It wouldn’t be an understatement to consider Michelle Alexander’s The New Jim Crow: Mass Incarceration in the Age of Colorblindness a paradigm shifting book. Many Americans are cognizant of the fact that the criminal justice system in America today is less than fair, but Alexander demonstrates that the racial disparity in incarceration is precisely the point. The system isn’t locking up African Americans at rates absurdly higher than those of whites because it is broken, it is doing so because that is precisely what it was designed to do.
The New Jim Crow is one of the most powerful, shocking, and infuriating books I have ever read. While I recommeneded Jeremy Scahill’s Dirty Wars to anyone with an interest in national security affairs, I recommend The New Jim Crow to absolutely everyone who lives in the United States of America. It’s that important, and Alexander makes her point that impactfully.
The book argues that within a few decades of the racial caste system of “Jim Crow” ending, a new racial caste system was built in its place. Mass Incarceration began in the 1980s with the Reagan Administration’s war on drugs–a war declared at a time when drug use nationwide was actually declining. But according to the book, “Since 1980, the number of people incarcerated for drug offenses rose 1100%, from some 41K to over half a million, while drug use has remained relatively flat. 90% of those incarcerated are black or latino, despite whites making up a slight majority of drug users.”
Though what makes Mass Incarceration a true caste system is the fact that it extends far beyond simply jails and prisons. “Unfairness in criminal justice doesn’t end with prison. Legal discrimination exists in employment, civic involvement, housing, and welfare for those permanently labeled felons. Extensive use of probation and parole exacerbate the problem as more people were imprisoned for simple parole violations in 2000 than for ALL REASONS in 1980.”
Alexander writes that though the war on drugs is supposedly a war on a thing, the numbers belie that it is actually a war on people–specifically brown people: “Human Rights Watch reported in 2000 that, in seven states, African Americans constitute 80 to 90 percent of all drug offenders sent to prison. In at least fifteen states, blacks are admitted to prison on drug charges at a rate from twenty to fifty-seven times greater than that of white men.” By 2000, the incarceration rate of African Americans had increased more than twenty-six times the rates of 1983.
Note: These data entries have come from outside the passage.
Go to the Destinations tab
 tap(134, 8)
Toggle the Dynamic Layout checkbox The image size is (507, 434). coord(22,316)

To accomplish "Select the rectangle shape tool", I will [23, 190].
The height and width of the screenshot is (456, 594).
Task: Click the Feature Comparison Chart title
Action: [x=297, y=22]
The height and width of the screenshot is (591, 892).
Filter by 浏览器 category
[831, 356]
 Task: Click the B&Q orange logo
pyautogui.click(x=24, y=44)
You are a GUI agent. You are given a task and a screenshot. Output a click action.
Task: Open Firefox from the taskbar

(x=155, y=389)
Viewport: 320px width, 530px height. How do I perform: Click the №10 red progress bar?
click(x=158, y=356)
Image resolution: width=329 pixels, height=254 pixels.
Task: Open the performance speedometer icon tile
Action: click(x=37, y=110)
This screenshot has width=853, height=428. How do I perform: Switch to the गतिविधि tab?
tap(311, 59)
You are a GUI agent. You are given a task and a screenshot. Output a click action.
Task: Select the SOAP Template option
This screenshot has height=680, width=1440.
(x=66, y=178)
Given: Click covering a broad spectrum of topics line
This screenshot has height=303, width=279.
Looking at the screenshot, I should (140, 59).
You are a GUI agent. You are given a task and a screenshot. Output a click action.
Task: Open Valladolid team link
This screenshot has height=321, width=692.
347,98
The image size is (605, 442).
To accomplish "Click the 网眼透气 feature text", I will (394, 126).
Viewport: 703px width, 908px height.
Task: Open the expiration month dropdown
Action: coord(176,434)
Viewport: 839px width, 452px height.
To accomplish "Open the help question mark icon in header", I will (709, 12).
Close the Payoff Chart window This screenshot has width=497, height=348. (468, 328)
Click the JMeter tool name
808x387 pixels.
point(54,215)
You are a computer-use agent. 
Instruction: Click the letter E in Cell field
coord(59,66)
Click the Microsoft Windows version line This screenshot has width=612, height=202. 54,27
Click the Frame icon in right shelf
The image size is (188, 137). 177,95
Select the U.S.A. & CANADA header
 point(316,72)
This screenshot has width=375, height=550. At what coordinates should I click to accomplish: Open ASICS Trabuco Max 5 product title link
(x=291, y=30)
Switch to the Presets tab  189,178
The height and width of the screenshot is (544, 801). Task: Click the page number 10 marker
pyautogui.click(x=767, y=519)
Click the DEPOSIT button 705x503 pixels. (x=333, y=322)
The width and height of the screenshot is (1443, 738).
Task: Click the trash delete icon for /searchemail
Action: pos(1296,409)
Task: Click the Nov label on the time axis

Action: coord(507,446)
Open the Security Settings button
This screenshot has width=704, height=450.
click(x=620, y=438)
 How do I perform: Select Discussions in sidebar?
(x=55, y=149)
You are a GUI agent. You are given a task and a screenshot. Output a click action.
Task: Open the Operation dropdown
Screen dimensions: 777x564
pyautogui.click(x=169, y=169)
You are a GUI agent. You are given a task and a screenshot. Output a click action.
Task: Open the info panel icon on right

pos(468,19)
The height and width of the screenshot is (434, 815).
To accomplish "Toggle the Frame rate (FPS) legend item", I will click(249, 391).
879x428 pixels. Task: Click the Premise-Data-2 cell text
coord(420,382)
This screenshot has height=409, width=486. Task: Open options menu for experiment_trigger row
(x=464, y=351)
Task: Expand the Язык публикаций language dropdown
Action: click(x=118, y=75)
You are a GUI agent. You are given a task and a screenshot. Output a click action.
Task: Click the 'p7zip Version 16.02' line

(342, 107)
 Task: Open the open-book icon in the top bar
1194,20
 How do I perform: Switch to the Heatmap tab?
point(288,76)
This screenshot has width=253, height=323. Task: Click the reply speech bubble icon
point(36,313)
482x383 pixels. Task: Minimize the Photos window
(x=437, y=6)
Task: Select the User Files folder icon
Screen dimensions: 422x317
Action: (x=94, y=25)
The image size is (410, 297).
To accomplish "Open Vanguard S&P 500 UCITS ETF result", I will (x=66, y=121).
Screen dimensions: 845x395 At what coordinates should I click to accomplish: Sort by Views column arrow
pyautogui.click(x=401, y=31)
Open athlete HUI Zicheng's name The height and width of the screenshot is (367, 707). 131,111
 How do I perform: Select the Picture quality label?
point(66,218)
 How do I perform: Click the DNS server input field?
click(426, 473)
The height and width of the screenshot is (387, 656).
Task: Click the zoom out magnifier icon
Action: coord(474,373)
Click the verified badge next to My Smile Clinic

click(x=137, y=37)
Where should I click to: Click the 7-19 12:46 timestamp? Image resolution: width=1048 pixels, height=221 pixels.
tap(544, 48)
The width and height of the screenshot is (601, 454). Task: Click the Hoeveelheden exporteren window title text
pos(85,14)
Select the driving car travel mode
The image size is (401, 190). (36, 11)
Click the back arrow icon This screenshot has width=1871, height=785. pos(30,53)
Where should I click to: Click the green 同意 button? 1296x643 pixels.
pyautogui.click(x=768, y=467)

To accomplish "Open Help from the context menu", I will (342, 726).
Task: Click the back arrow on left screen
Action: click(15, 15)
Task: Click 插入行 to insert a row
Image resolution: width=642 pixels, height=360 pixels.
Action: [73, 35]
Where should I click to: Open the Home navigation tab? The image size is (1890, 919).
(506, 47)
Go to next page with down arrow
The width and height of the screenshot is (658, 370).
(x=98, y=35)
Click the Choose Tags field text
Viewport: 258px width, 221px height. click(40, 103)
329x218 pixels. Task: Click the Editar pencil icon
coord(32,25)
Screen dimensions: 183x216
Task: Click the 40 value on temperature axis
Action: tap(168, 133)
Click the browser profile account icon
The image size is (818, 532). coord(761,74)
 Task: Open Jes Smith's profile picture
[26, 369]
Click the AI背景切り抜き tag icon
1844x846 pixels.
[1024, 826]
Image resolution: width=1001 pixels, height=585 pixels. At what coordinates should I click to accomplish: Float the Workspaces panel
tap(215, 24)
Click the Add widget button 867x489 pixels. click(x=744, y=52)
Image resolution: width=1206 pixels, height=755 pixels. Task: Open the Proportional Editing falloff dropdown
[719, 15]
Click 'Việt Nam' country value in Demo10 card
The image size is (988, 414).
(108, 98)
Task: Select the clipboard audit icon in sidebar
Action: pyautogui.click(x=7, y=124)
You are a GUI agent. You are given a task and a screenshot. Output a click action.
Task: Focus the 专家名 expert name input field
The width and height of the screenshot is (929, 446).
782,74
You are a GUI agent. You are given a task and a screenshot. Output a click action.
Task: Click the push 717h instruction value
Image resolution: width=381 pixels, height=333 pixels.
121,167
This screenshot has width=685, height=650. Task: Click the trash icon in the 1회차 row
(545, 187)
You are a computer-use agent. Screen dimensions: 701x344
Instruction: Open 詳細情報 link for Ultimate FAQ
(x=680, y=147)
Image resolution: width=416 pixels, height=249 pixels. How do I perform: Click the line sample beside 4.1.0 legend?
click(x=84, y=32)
Of course the idea that the criminal justice system is INTENTIONALLY racist begs for skepticism, but Alexander speaks to exactly this fact. As the increase in drug arrests was due, not to an increase in drug crime, but to an increase in seeking out such arrests by law enforcement. Between the “crack epidemic” rhetoric of the Reagan Administration and other “us” vs. “them” media portrayals of drug criminals, the pump was primed for bias, intentional or otherwise. Then, when a check on majoritarian overreach was most needed, the US Supreme Court instead raised the bar necessary to prove discrimination and then effectively closed its doors to future challenges of racial bias in policing. Indeed, the Court let law enforcement off its leash, effectively carving a “War on Drugs” exemption into the Fourth Amendment.
Alexander writes:
The risk that prosecutorial discretion will be racially biased is especially acute in the drug enforcement context, where virtually identical behavior is susceptible to a wide variety of interpretations and responses and the media imagery and political discourse has been so thoroughly racialized. Whether a kid is perceived as a dangerous drug-dealing thug or instead viewed as a good kid who was merely experimenting with drugs and selling to a few friends has to do with the ways in which information about illegal drug activity is processed and interpreted, in a social climate in which drug dealing is racially defined. As a former U.S. Attorney explained:
I had an [assistant U.S. attorney who] wanted to drop the gun charge against the defendant [in a case in which] there were no extenuating circumstances. I asked “Why do you want to drop the gun offense?” And he said, “He’s a rural guy and grew up on a farm. The gun he had with him was a rifle. He’s a good ol’ boy, and all good ol’ boys have rifles, and it’s not like he was a gun-toting drug dealer.” But he was a gun-toting drug dealer, exactly.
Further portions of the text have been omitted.